Copper invece è una specia di soap opera. C’è un avversario principale ben individuato fin dall’inizio e la trama ha un suo focus principale: potranno esserci temi diversi per ciascuna puntata, ma saranno lo sfondo contro cui far progredire la trama principale. Conseguentemente non c’è squadra di protagonisti: c’è un eroe principale che è il motore della trama – ovviamente non agisce da solo, ma il focus del telefilm non sarà sulle interazioni interne alla squadra ma piuttosto sulle posizioni che i vari personaggi minori prenderanno rispetto allo scontro principale (chi starà da una parte, chi dall’altra) e, forse, sul destino individuale di questi comprimari: mi pare difficile che tutti portino a casa la pelle alla fine della prima serie. Questa è una struttura meno adatta alla serialità di lungo periodo, a meno di non allungare il brodo in maniera insopportabile: a un certo punto il conflitto originale dovrà essere risolto e casomai sostituito con un altro – e non è sempre detto che il secondo valga quanto il primo.
Naturalmente… quelle qui sopra sono profezie: facili, secondo me, ma forse ho straparlato. Per questo conto di guardarmi le due serie in parallelo, per vedere se ci ho azzeccato!

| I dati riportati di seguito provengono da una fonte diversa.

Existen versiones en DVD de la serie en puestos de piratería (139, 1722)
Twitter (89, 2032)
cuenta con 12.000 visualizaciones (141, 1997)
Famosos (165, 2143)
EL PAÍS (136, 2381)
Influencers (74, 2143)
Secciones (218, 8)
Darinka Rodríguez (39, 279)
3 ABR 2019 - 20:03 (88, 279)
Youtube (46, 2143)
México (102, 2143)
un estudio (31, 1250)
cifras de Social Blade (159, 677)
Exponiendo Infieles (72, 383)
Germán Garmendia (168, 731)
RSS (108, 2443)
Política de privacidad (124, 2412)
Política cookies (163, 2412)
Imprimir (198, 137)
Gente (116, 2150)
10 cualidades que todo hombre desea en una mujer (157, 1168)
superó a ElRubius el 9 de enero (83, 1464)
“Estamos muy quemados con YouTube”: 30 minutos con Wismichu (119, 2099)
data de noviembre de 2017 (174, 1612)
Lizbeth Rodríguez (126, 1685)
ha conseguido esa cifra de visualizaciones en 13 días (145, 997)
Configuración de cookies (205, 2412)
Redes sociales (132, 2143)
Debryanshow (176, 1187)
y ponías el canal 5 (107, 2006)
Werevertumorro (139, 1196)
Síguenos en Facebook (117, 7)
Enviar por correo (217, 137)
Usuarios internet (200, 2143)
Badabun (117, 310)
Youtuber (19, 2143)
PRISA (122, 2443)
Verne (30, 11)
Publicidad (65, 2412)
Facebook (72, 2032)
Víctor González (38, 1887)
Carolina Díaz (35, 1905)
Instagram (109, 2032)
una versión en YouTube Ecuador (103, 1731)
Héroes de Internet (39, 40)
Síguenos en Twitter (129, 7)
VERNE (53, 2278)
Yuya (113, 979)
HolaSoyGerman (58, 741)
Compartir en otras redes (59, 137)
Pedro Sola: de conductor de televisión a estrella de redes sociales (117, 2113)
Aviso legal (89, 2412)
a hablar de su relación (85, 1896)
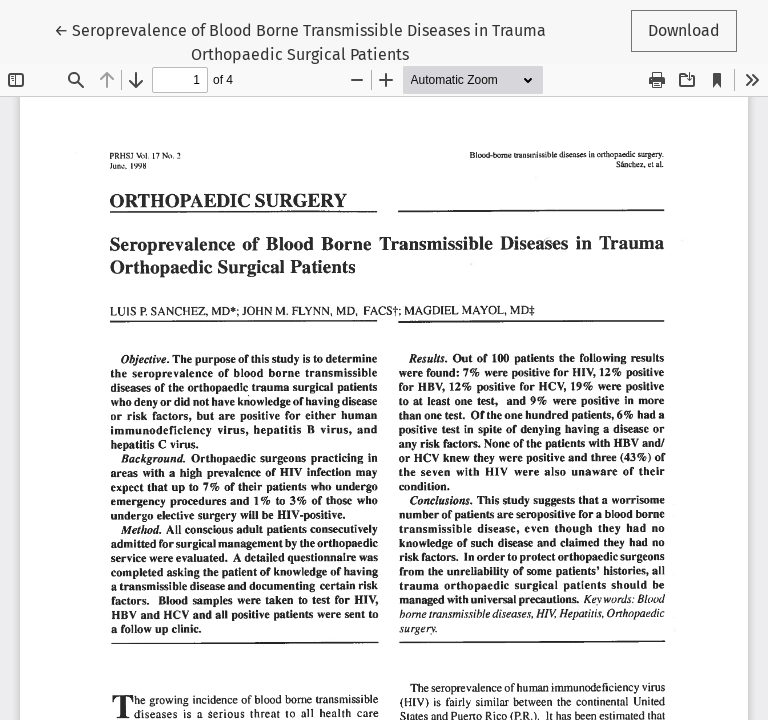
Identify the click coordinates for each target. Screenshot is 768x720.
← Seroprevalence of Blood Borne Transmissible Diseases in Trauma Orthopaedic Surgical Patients (300, 41)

Una domanda forse un po’ paradossale. Cosa succederebbe se ogni serie di telefilm proposta, delle tante (quante, non ne ho idea) che si avvicendano sugli schermi delle telvisioni, fosse un capolavoro? Secondo me, risulterebbe indigeribile, perche’ sono troppi.
È una cosa che c’era in un brano (credo) di Max Weber, che immaginava una società – per esempio un convento – tutta fatta di persone sante: quelle che oggi ci sembrerebbero sfumature di carattere sarebbero in quel contesto peccati gravissimi. Così fra tante serie tutti capolavori ci sarebbero capolavori più grandi e minori: è il senso dell’articolo, voglio dire che sono due serie di ottima fattura, ma la media qualitativa alta del panorama generale delle serie TV evidenzia una serie di difetti che altrimenti passerebbero ignorati.